▸ **EXERCISE MATERIAL**
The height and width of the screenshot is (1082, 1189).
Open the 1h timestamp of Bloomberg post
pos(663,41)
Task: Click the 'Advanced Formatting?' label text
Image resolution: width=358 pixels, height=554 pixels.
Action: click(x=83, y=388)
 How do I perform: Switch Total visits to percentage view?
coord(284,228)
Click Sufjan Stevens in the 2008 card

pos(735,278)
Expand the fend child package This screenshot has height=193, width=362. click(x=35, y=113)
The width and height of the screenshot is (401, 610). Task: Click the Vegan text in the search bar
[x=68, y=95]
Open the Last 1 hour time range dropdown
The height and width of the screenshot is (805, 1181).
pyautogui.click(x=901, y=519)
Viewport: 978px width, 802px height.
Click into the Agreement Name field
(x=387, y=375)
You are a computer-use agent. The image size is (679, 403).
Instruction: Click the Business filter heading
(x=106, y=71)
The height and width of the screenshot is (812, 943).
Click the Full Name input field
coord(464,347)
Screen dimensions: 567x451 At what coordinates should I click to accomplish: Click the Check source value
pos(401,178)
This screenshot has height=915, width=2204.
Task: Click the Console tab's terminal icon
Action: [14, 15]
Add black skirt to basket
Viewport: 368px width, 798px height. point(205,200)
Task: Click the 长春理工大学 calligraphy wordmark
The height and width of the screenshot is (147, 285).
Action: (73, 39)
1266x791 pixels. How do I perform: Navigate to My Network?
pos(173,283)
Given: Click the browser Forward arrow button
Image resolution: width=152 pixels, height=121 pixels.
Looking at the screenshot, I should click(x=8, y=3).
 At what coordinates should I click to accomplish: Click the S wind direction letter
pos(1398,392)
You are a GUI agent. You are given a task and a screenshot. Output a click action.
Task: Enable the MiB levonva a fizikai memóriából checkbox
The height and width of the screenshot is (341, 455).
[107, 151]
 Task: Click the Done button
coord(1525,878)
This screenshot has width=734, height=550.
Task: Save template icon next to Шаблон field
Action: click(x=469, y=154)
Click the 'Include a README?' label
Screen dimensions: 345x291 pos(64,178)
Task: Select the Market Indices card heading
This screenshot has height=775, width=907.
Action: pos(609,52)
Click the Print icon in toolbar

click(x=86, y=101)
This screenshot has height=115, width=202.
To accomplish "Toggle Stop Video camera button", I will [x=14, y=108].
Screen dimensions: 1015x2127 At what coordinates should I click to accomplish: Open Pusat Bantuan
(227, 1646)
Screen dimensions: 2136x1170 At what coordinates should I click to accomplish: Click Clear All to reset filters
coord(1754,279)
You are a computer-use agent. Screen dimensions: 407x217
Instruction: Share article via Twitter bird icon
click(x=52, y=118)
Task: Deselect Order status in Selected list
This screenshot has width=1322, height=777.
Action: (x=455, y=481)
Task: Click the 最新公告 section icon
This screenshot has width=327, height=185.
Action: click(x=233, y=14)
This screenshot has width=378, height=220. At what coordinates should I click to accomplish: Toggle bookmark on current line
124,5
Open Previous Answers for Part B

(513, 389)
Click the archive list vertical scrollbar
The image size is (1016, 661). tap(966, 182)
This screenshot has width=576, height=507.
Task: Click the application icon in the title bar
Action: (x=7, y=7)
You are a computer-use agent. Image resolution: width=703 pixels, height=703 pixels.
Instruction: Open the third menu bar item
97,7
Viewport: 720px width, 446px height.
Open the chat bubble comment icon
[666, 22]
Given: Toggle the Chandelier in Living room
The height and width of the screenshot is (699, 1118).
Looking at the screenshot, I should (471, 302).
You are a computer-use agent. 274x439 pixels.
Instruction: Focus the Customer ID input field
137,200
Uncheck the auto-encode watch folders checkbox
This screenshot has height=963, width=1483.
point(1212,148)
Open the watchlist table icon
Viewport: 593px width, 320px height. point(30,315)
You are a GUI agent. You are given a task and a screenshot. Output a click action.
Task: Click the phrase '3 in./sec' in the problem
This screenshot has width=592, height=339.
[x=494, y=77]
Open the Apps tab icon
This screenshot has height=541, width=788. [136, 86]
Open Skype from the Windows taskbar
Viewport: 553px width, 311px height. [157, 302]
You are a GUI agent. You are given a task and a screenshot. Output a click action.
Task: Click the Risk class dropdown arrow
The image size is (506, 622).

▸ **GIVEN REQUEST**
Please write out everything from the line containing "Viewport: 720px width, 446px height." down to the last of the lines above, both ends included, copying each one character for character.

▸ **REPLY**
Viewport: 720px width, 446px height.
Open the chat bubble comment icon
[666, 22]
Given: Toggle the Chandelier in Living room
The height and width of the screenshot is (699, 1118).
Looking at the screenshot, I should (471, 302).
You are a computer-use agent. 274x439 pixels.
Instruction: Focus the Customer ID input field
137,200
Uncheck the auto-encode watch folders checkbox
This screenshot has height=963, width=1483.
point(1212,148)
Open the watchlist table icon
Viewport: 593px width, 320px height. point(30,315)
You are a GUI agent. You are given a task and a screenshot. Output a click action.
Task: Click the phrase '3 in./sec' in the problem
This screenshot has width=592, height=339.
[x=494, y=77]
Open the Apps tab icon
This screenshot has height=541, width=788. [136, 86]
Open Skype from the Windows taskbar
Viewport: 553px width, 311px height. [157, 302]
You are a GUI agent. You are given a task and a screenshot. Output a click action.
Task: Click the Risk class dropdown arrow
The image size is (506, 622).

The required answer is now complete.